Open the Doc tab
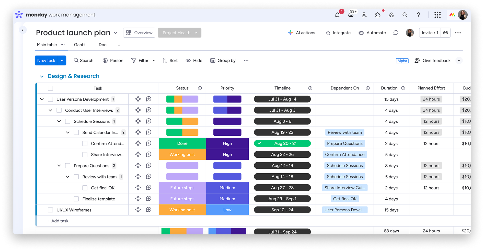 point(102,45)
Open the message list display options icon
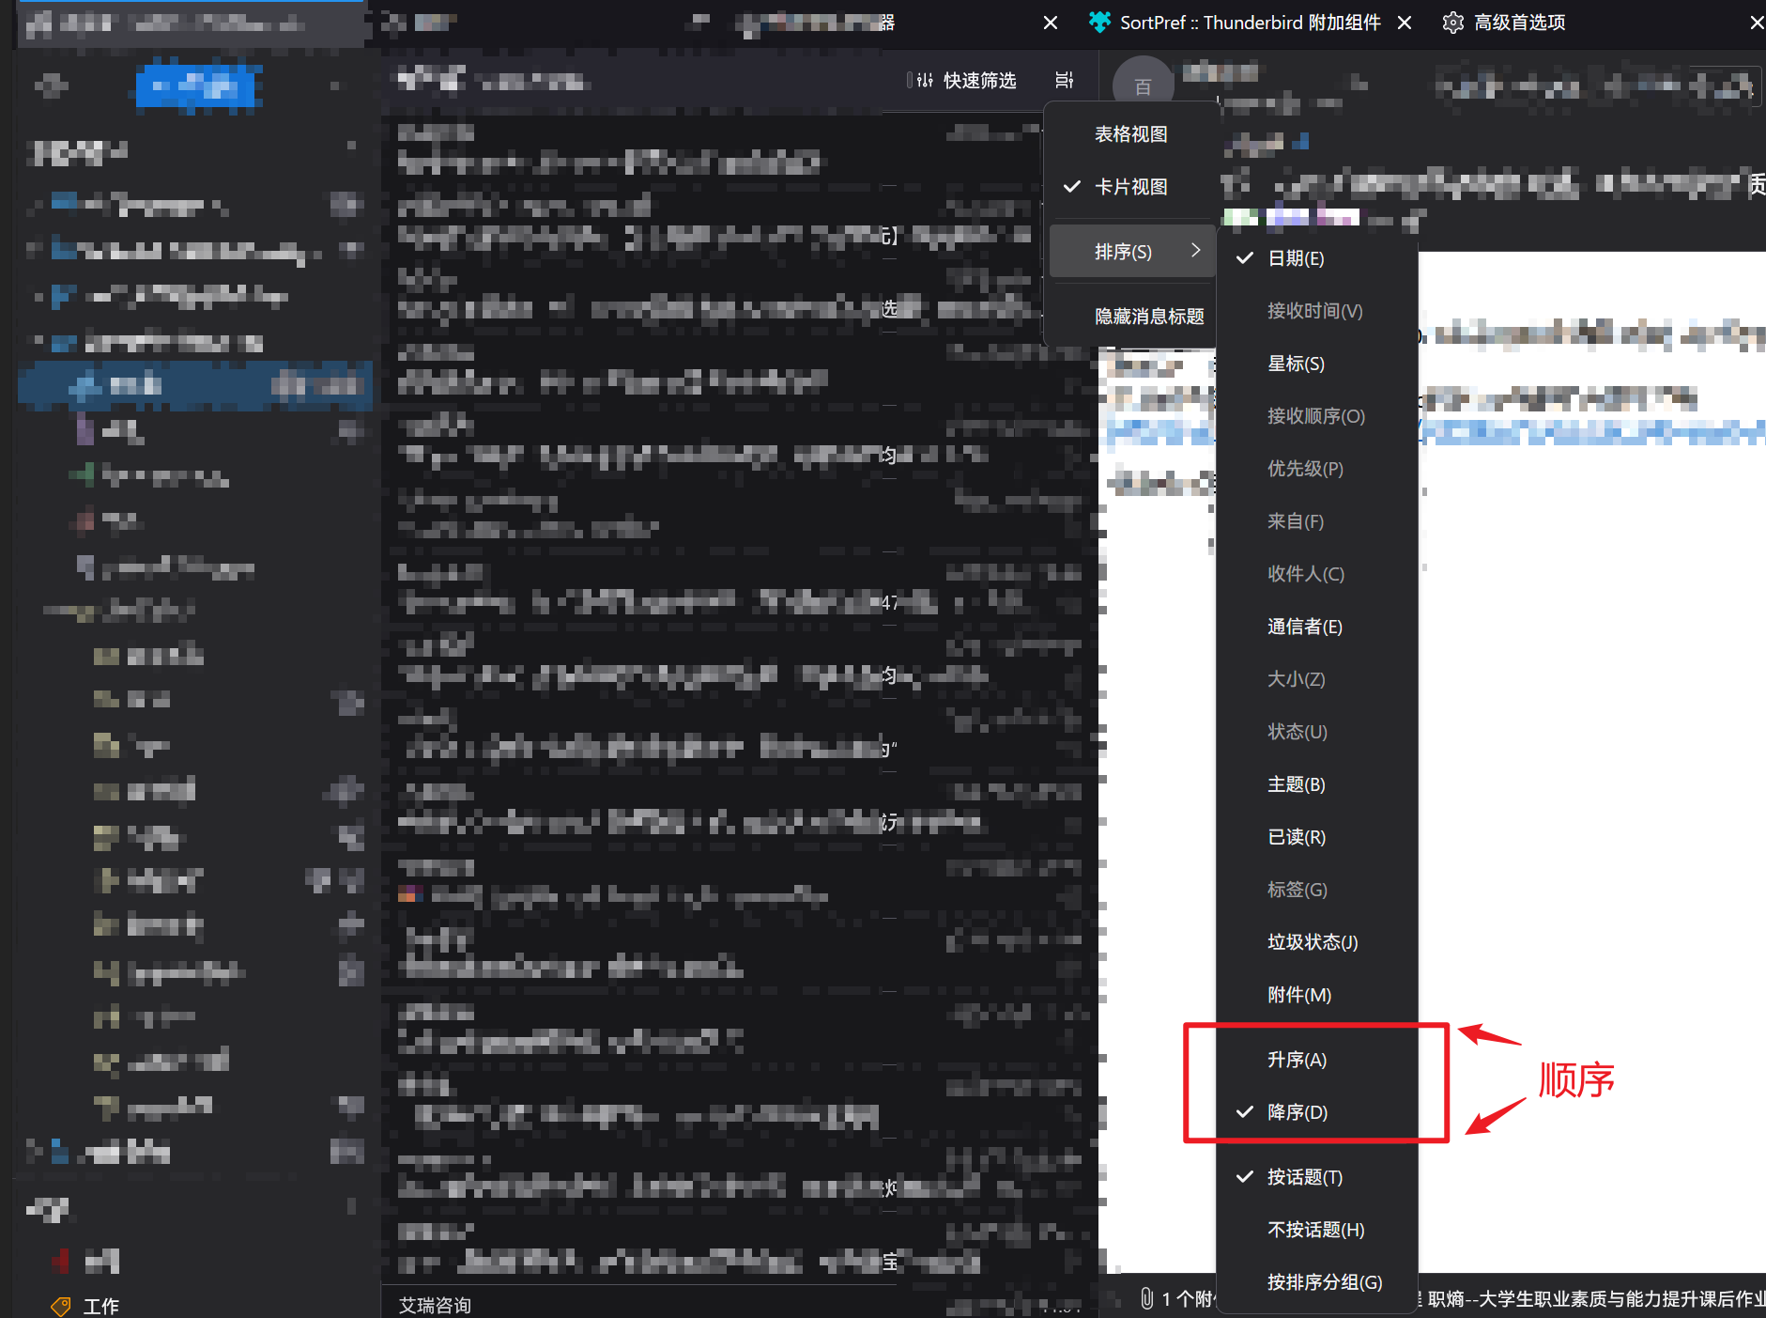 pos(1064,81)
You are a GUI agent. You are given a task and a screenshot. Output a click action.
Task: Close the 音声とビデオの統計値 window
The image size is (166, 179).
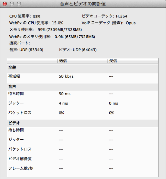[x=5, y=4]
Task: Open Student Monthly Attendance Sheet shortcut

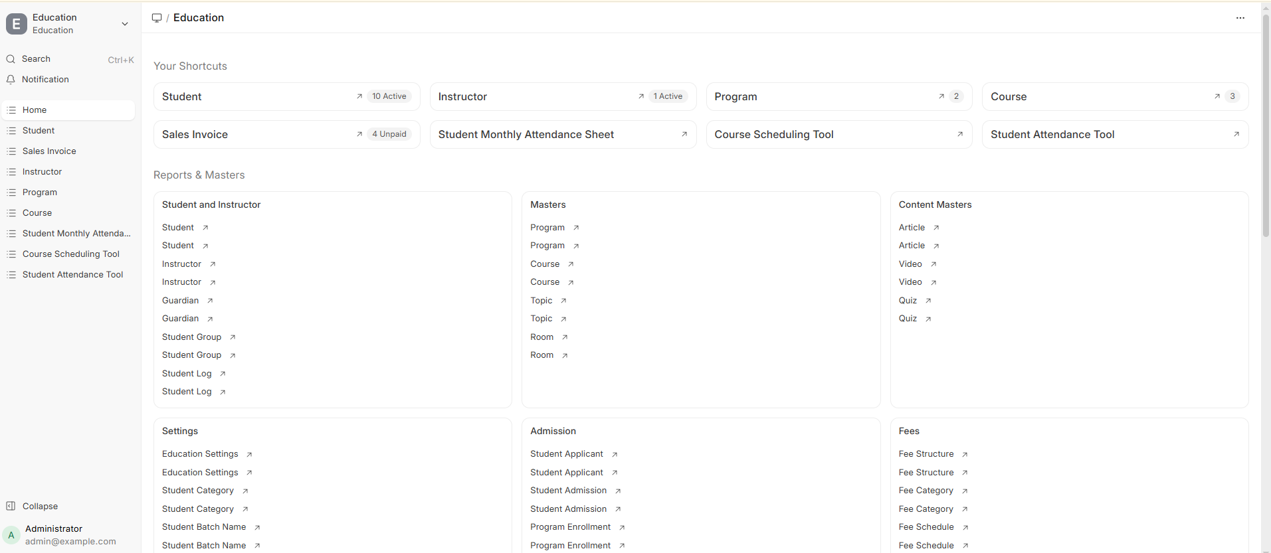Action: pos(526,135)
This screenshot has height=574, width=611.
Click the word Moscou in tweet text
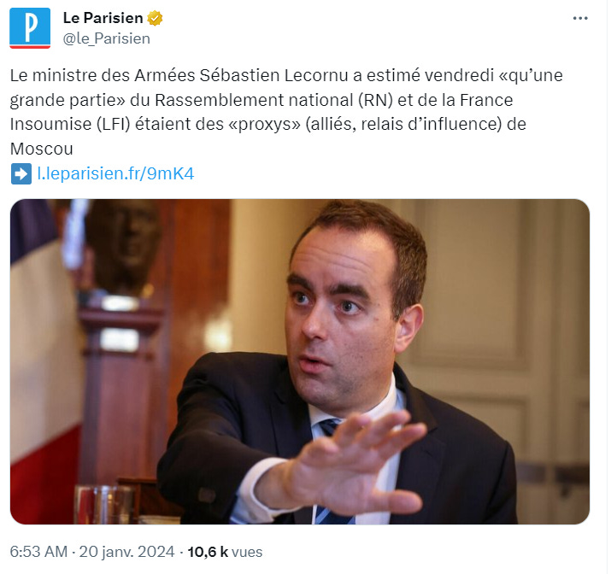coord(41,149)
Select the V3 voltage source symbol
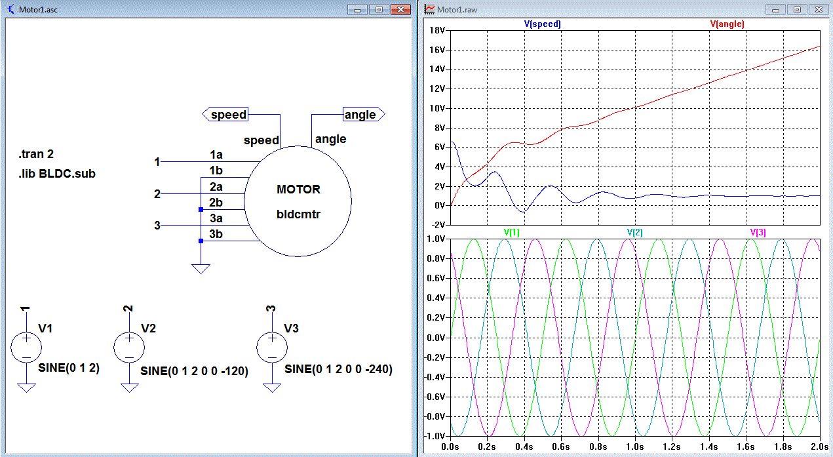Image resolution: width=833 pixels, height=457 pixels. (x=271, y=348)
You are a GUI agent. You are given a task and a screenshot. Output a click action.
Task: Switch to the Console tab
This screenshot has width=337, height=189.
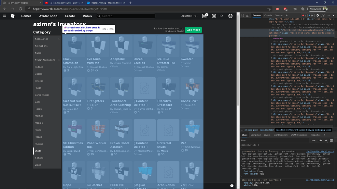coord(268,15)
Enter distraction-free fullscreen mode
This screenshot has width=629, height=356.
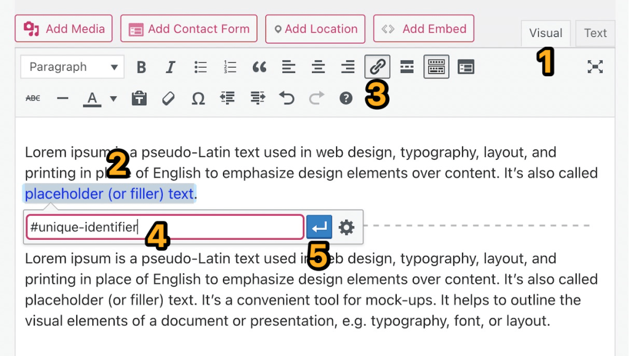(595, 66)
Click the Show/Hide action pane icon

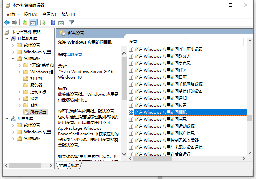[61, 22]
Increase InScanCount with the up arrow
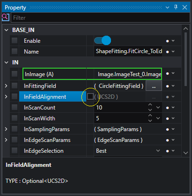Screen dimensions: 192x196 pos(150,105)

• _What is required_: Reproduce every entry word for word, but omit the pictures.

• _Exercise result_:
Open the Doc tab
 point(102,45)
Open the message list display options icon
 pos(1064,81)
You are a GUI agent. You are given a task and a screenshot. Output a click action.
Task: Close the 音声とビデオの統計値 window
The image size is (166, 179).
[x=5, y=4]
Task: Open Student Monthly Attendance Sheet shortcut

Action: pos(526,135)
This screenshot has height=574, width=611.
Click the word Moscou in tweet text
coord(41,149)
Select the V3 voltage source symbol
Image resolution: width=833 pixels, height=457 pixels. (x=271, y=348)
You are a GUI agent. You are given a task and a screenshot. Output a click action.
Task: Switch to the Console tab
This screenshot has width=337, height=189.
coord(268,15)
Enter distraction-free fullscreen mode
This screenshot has width=629, height=356.
(595, 66)
Click the Show/Hide action pane icon

[61, 22]
Increase InScanCount with the up arrow
Screen dimensions: 192x196 pos(150,105)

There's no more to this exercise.